§ Exercise goal:
Print only the lines below, from the very first to the one containing "This screenshot has width=750, height=563.", exactly as they stand. Do not print pictures.

§ Given data:
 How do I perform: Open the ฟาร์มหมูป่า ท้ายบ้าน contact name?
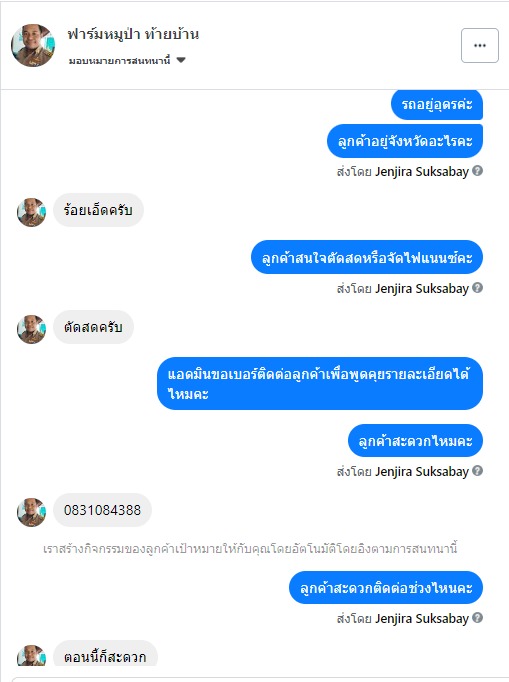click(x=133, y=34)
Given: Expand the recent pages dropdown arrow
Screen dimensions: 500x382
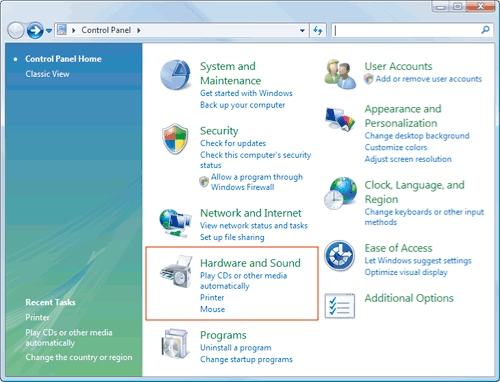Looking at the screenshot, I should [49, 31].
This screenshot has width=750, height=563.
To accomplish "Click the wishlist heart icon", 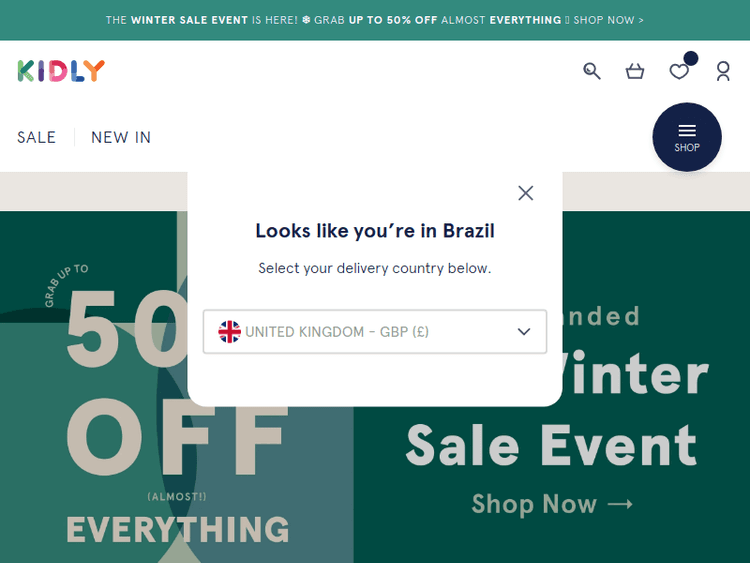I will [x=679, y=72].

§ Completed task:
 How do I perform: Open the ฟาร์มหมูป่า ท้ายบ้าน contact name?
click(x=133, y=34)
Given: Expand the recent pages dropdown arrow
Screen dimensions: 500x382
Looking at the screenshot, I should [49, 31].
This screenshot has width=750, height=563.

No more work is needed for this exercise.